Contraception and Cervical and Breast Cancer Screening in Obese Versus Non-obese Women (DEPISGYN)

September 7, 2022 updated by: University Hospital, Montpellier

Contraception and Cervical and Breast Cancer Screening in Obese Versus Non-obese Women Aged 25 to 74 Years Old

.Brief Summary:* Obesity is a major public health problem in France. Indeed, 17% of the French population is obese (BMI greater than or equal to 30 kg/m²) while almost half of the adult population is overweight (BMI greater than or equal to 25 kg/m²).

There is an increased risk of gynecological cancer in obese women but screening is less often performed :

In women, obesity is a risk factor for the occurrence of certain cancers such as uterine cancer, epithelial ovarian cancer and breast cancer, particularly post-menopausal. In addition, an increase in BMI from the first stage of obesity is associated with larger breast tumors with more frequent lymph node involvement, indicating more invasive cancers. Recent studies have shown an increase in breast cancer mortality for women with grade 2 and 3 obesity compared to women of so-called normal weight. Mortality from invasive breast cancer is higher from the obesity stage onwards.

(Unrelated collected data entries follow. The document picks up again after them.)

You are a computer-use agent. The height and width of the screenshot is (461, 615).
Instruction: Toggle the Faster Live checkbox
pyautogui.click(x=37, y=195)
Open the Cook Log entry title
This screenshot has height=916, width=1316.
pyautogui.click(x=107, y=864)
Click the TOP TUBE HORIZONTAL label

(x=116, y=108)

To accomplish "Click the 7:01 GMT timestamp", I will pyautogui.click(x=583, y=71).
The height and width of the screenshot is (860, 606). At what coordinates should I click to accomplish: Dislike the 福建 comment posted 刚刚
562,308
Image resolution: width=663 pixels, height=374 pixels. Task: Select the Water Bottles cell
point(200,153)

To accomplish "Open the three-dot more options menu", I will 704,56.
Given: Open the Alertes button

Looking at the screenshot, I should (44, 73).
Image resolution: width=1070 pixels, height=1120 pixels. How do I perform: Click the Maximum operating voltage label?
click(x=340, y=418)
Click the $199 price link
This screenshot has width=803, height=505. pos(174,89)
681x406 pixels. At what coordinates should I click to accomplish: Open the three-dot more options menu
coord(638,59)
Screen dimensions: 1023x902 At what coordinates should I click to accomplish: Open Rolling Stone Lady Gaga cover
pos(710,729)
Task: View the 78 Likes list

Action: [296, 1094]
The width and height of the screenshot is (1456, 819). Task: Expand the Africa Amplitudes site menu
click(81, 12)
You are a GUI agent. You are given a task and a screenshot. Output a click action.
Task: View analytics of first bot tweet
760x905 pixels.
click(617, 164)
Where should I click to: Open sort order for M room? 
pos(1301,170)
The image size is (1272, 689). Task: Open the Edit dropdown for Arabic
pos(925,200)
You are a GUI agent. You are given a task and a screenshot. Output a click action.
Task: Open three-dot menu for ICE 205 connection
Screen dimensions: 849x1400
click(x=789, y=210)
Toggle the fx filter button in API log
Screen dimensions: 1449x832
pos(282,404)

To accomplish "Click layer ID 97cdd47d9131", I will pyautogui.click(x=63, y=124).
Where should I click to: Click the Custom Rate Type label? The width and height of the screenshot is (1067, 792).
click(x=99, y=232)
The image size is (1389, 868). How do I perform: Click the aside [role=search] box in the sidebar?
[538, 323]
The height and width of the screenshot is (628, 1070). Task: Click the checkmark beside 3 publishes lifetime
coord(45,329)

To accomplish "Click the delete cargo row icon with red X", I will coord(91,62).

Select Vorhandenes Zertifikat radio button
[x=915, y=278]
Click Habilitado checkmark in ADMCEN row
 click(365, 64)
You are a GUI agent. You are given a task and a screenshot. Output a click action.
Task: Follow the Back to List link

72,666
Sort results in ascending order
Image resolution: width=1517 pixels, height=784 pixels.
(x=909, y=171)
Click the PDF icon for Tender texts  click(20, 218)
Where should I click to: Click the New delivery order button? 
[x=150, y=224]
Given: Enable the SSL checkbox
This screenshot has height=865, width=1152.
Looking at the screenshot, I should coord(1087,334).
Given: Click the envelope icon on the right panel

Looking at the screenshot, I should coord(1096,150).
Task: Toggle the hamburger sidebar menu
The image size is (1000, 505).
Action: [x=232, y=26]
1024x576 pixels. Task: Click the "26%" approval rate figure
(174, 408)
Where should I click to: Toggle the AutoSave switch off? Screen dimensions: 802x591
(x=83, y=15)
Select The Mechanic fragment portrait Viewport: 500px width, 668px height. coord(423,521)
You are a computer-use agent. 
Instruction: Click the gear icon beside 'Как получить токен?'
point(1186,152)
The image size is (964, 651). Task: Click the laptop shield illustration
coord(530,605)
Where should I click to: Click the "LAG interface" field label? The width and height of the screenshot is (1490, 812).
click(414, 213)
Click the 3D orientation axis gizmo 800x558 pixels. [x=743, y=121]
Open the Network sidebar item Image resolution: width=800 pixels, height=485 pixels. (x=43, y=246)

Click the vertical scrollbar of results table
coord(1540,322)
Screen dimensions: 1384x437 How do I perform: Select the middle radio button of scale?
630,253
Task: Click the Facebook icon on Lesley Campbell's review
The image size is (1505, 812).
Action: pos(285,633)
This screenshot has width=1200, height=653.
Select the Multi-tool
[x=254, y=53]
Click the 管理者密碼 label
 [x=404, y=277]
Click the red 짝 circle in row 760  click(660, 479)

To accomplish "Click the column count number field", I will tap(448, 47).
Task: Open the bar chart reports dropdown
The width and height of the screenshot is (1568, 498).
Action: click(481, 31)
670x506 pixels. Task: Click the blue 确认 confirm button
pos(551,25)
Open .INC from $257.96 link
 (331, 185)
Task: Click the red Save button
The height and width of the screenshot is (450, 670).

The current recommendations of the High Authority for Health recommend breast cancer screening by mammography and clinical examination every two years in all women aged 50 to 74, excluding women at high risk and requiring specialist follow-up. Organized screening for cervical cancer has recently been modified. From 25 to 30 years of age the modalities remain the same and consist of two cytological examinations one year apart and then every 3 years if the latest results are normal. From the age of 30 and up to the age of 65, it is now recommended that an HPV test be performed as a first-line test, 3 years after the last normal cytological examination and then every 5 years if the last test was negative.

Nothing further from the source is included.